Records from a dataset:
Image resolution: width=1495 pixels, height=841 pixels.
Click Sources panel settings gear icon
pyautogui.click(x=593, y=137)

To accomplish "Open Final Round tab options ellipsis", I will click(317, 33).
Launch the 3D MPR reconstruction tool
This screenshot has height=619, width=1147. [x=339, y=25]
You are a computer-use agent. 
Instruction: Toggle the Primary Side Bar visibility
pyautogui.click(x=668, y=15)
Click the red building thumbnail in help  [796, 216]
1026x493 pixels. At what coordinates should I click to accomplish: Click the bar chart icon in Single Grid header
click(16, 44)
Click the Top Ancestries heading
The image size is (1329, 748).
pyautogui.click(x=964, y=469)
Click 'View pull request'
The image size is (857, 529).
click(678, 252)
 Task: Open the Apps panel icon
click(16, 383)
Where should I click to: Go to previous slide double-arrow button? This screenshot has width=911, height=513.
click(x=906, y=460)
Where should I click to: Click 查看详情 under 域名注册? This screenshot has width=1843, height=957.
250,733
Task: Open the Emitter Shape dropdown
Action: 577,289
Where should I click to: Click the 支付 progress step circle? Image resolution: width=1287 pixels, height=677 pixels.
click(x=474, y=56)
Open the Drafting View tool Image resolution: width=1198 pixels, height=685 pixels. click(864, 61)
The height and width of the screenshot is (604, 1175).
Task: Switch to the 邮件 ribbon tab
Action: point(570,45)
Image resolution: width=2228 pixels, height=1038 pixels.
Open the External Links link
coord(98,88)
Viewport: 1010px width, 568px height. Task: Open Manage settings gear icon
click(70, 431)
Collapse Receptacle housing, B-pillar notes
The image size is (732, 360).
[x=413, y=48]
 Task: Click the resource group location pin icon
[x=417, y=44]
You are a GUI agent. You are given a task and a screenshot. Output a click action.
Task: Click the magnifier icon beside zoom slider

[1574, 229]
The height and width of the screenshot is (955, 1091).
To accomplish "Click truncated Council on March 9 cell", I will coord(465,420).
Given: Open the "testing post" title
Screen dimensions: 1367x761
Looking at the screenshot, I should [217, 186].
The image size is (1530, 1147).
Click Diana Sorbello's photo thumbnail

**TASK DETAILS**
Quote exactly the first line of the data and every line after it through the one holding "Given: Open the".

**YOUR RESPONSE**
Image resolution: width=1495 pixels, height=841 pixels.
Click Sources panel settings gear icon
pyautogui.click(x=593, y=137)

To accomplish "Open Final Round tab options ellipsis", I will click(317, 33).
Launch the 3D MPR reconstruction tool
This screenshot has height=619, width=1147. [x=339, y=25]
You are a computer-use agent. 
Instruction: Toggle the Primary Side Bar visibility
pyautogui.click(x=668, y=15)
Click the red building thumbnail in help  [796, 216]
1026x493 pixels. At what coordinates should I click to accomplish: Click the bar chart icon in Single Grid header
click(16, 44)
Click the Top Ancestries heading
The image size is (1329, 748).
pyautogui.click(x=964, y=469)
Click 'View pull request'
The image size is (857, 529).
click(678, 252)
 Task: Open the Apps panel icon
click(16, 383)
Where should I click to: Go to previous slide double-arrow button? This screenshot has width=911, height=513.
click(x=906, y=460)
Where should I click to: Click 查看详情 under 域名注册? This screenshot has width=1843, height=957.
250,733
Task: Open the Emitter Shape dropdown
Action: 577,289
Where should I click to: Click the 支付 progress step circle? Image resolution: width=1287 pixels, height=677 pixels.
click(x=474, y=56)
Open the Drafting View tool Image resolution: width=1198 pixels, height=685 pixels. click(864, 61)
The height and width of the screenshot is (604, 1175).
Task: Switch to the 邮件 ribbon tab
Action: point(570,45)
Image resolution: width=2228 pixels, height=1038 pixels.
Open the External Links link
coord(98,88)
Viewport: 1010px width, 568px height. Task: Open Manage settings gear icon
click(70, 431)
Collapse Receptacle housing, B-pillar notes
The image size is (732, 360).
[x=413, y=48]
 Task: Click the resource group location pin icon
[x=417, y=44]
You are a GUI agent. You are given a task and a screenshot. Output a click action.
Task: Click the magnifier icon beside zoom slider

[1574, 229]
The height and width of the screenshot is (955, 1091).
To accomplish "Click truncated Council on March 9 cell", I will coord(465,420).
Given: Open the "testing post" title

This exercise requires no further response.